# Assignment 1:
Copy the American Idol blog text word for word, starting at "American Idol" and ending at "Matt got the boot.".
# Assignment 2:
Carry on the American Idol blog text from its final sentence.

# Text:
Thursday, April 30, 2009

American Idol

Last week, that c-rag Anoop and weave-tastic Lil Rounds got the boot. And last night, my precious peanut, the best mole carrying citizen in Michigan, Matt got the boot.

So who's left? America's favorite fatty, Danny, gets the Midwestern vote., Mo mo-licious Adam gets the gay and confused female vote, and Miss Kris gets the panty creaming female and vertically challenged Americans vote (Short people are people too...sheesh!). I would like to see Adam and Kris in the Finals. I think those two ladies can really work their weaves and give us a titillating performance. Tell Danny there's a free Krispy Kreme giveaway in the Valley and he'll be nowhere to be found.

Thursday, April 16, 2009

Good Save

How the fuck Lil Rounds didn't get her wig booted is beyond me! Good thing the judges had the good sense to save my precious Matt! Work it out, Matt! Play that funky music, white boy! I have a sneaking suspicion that these two will both get canned next week. We shall see.

# Records:
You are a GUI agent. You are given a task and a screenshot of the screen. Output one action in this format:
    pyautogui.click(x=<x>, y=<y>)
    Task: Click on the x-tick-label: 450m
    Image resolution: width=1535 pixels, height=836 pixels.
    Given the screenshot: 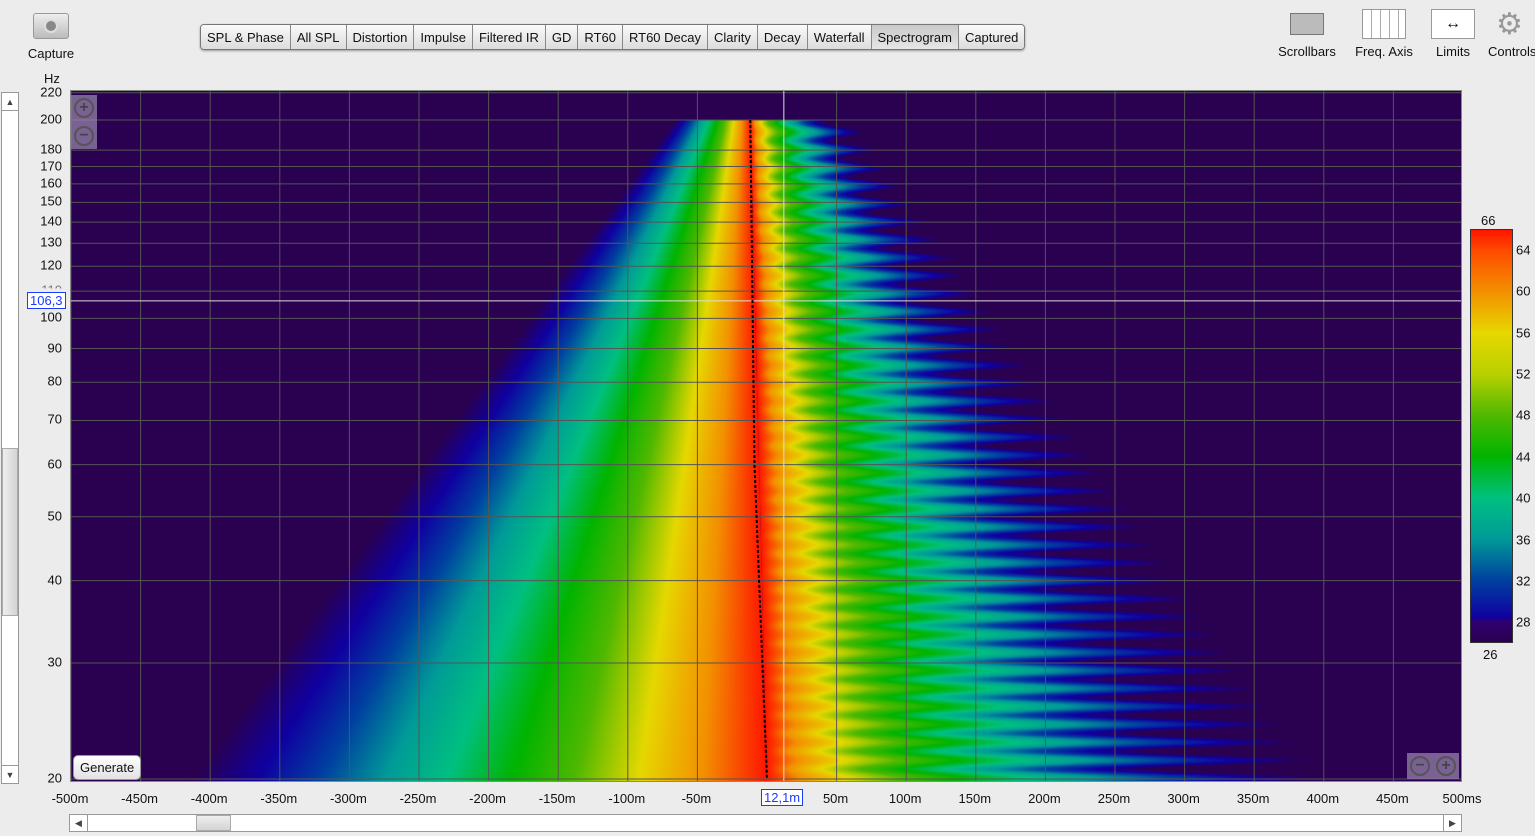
* * *
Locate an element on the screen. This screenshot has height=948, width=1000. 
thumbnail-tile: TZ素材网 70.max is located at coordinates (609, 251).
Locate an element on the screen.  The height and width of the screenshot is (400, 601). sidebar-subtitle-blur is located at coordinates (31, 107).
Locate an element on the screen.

# Written reply 1:
American Idol

Last week, that c-rag Anoop and weave-tastic Lil Rounds got the boot. And last night, my precious peanut, the best mole carrying citizen in Michigan, Matt got the boot.

# Written reply 2:
Wednesday, April 15, 2009

American Idol

My little beavers, apologies for not posting last week, but this socialite has been on the MOVE! Let's just say we all knew blind boy of Alabama, or wherever the fuck he was from, was gonna get the boot. We all saw that one coming...well, all of us but poor Scottie. I think more people were interested in his David Chokachi-lookin brother than Mr. Keller. 1-800-PANTRY CREAMER.

Last night's performances were mildly entertaining, at best. And honestly, who the fuck picked the theme? It was like a Bryan Adams circle jerk. And what exactly was happening with Ms. Quentin's weave? He looks like a pedophile's retarded brother who teaches English at the local community college. My prediction is that if Lil Rounds gets the boot tonight, they'll let her wig go. However, if it's anyone else, they'll use the stupid "save". Whatever, let's get started.

Adam Lambert: Lady Lambert sang Born to be Wild and it was a Pete Wentz spectacle. I'm surprised he didn't leave a trail of lube as Miss Thang bounced around the stage like he forgot to turn his vibrating dildo off. Work! To be honest, his performance was magnificent. He has amazing vocals and as Paula would slur, "GRRLLL, you can sang the phone book and I would love it!". This lady will definitely be in the top 2, but will he win? Most ladies and mo's hope so, but I think those people in the middle might not like his Bravo TV loving ways.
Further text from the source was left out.